Zum Unfall selbst fällt mir kein wirklich klares Urteil ein. Man muss aber auch sagen, dass er zwischen diesen beiden mit Ansage kam. Valentino Rossi ist seit Jahren für psychologische Kriegsführung bekannt und versucht systematisch, seine Gegner zu schwächen. Und Marc Marquez fährt bereits seit seiner 125er-Zeit Manöver am Rande der Sportlichkeit, bei denen er es doch zumindest billigend in Kauf nimmt, dass der Gegner den Kurvenausgang nicht mehr als aktiver Rennteilnehmer erlebt.
Wenn zwei derartige Persönlichkeiten, noch dazu in unglaublich talentierten Top-Fahrern auf einander treffen, besteht einfach Konfliktpotenzial. Bereits in Assen gerieten die beiden aneinander. Marquez attackierte vor der letzten Schikane in einer Aktion, die das Zurückstecken des Gegners bereits voraussetzt. Rossi machte erst im letzten Moment auf, um einen Unfall zu verhindern, musste neben die Strecke, blieb sitzen und gewann.
Rossi sieht wohl Marquez als seinen insgesamt größten Konkurrenten. Sonst würde er mit Sicherheit nicht ihm, sondern seinem WM-Rivalen Lorenzo derartige Aufmerksamkeit zukommen lassen. Ob das jetzt indirekte Psychologie durch Nichtbeachtung Lorenzos sein könnte, führt vermutlich zu weit, fest steht jedoch, dass sich Rossi und Marquez eindeutig als Hauptrivalen verstehen. Sonst würden sie einen solchen Nebenkrieg, bei dem es letzten Endes um nichts geht, nicht aufflammen lassen. Malaysia kann man von daher auch als vorläufiges Finale dieser Konfrontation betrachten. Beide wollten auf keinen Fall nachgeben, während er in Assen noch zurückgezogen hat, statuierte Rossi jetzt ein Exempel. "Bis hierhin und nicht weiter". Ob das Marquez wirklich eine Lehre sein wird, ist fraglich, schließlich fährt er seit Anfang seiner Karriere so, außerdem wird ihm in der Öffentlichkeit bereits einfrig die Opferrolle zugeschanzt.

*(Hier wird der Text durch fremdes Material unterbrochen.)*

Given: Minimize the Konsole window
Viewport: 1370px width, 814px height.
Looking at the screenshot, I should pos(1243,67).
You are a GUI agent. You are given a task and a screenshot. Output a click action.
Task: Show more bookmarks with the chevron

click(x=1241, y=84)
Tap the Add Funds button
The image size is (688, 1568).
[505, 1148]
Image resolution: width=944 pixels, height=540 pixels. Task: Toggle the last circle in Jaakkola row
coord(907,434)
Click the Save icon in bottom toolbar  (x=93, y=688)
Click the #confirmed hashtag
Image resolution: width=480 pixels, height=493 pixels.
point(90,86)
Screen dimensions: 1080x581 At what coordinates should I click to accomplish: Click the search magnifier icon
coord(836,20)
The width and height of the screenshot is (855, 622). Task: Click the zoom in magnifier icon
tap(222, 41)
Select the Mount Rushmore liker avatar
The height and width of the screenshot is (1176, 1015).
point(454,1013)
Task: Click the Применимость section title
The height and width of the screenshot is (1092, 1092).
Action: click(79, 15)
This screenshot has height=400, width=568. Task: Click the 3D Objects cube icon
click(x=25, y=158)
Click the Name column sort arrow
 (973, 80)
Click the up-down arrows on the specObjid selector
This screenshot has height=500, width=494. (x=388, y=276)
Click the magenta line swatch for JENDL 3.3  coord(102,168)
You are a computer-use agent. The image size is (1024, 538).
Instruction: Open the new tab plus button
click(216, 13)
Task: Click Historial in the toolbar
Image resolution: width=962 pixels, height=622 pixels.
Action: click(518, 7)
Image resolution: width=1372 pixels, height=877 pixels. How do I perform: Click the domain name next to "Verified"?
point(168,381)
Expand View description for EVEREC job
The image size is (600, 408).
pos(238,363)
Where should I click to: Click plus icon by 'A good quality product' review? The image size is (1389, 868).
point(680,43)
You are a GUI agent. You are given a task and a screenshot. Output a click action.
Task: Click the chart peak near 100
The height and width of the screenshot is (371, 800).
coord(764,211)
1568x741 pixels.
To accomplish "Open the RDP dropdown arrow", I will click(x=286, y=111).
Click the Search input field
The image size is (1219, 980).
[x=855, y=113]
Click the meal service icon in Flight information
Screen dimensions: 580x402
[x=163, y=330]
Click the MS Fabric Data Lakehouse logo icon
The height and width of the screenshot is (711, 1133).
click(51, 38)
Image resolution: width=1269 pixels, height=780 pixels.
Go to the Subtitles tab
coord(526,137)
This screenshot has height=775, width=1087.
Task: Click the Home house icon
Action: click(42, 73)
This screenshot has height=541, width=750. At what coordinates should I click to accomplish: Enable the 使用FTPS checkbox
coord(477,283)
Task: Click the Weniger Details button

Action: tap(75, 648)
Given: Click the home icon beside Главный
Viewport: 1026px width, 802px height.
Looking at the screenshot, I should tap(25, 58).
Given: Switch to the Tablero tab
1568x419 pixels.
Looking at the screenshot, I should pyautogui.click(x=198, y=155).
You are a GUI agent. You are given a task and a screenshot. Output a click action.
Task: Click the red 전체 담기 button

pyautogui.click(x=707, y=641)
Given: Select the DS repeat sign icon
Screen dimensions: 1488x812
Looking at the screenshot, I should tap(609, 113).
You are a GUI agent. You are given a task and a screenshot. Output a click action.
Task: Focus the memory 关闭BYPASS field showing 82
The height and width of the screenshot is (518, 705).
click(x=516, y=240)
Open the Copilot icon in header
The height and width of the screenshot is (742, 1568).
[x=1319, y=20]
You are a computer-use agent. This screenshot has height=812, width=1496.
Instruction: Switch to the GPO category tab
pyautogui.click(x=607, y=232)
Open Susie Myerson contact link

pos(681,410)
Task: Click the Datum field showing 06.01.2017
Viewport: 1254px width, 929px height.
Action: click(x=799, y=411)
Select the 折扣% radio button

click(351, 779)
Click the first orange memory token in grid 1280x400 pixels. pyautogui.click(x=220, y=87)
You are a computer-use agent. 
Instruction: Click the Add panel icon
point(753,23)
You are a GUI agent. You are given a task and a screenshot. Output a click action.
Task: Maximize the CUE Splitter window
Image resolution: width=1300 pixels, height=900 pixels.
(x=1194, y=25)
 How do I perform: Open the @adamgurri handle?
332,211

Der nächste, strittige Punkt beginnt mit dem System der Strafpunkte in der Motorrad-WM. Der Ansatz dahinter ist sicherlich gut und richtig, nicht unnötig durch Bestrafungen in einen Rennverlauf einzugreifen. Auch ist jedes Vergehen einzeln zu betrachten, mit einem "Vergehen X=Strafe Y"-System würden viele, nicht eindeutige Rennsituationen falsch bewertet werden. Leider entsteht bei so viel Entscheidungsgewalt bei der Rennleitung aber auch schnell der Eindruck von Willkür oder - noch schlimmer - Einflussnahme. Warum bekommt Rossi gerade drei Punkte? Warum nicht zwei? Wäre es nur einer weniger, hätte das auf seine Startposition in Valencia keinerlei Einfluss. Wer einen Bezug zwischen Bestrafung und WM-Situation ziehen will, dem wird es hier wirklich leicht gemacht. Die Entscheidungen der Rennleitung sind nicht immer verständlich und Verständlichkeit ist für einen Sport äußerst wichtig (als Negativbeispiel siehe Formel 1 und DTM aktuell).
Das ist jetzt deutlich länger als erwartet geworden und ich habe immer noch einige Gedanken zum Thema, belasse es aber erstmal dabei.
Was sind eure Gedanken zur Fußstoßlegende?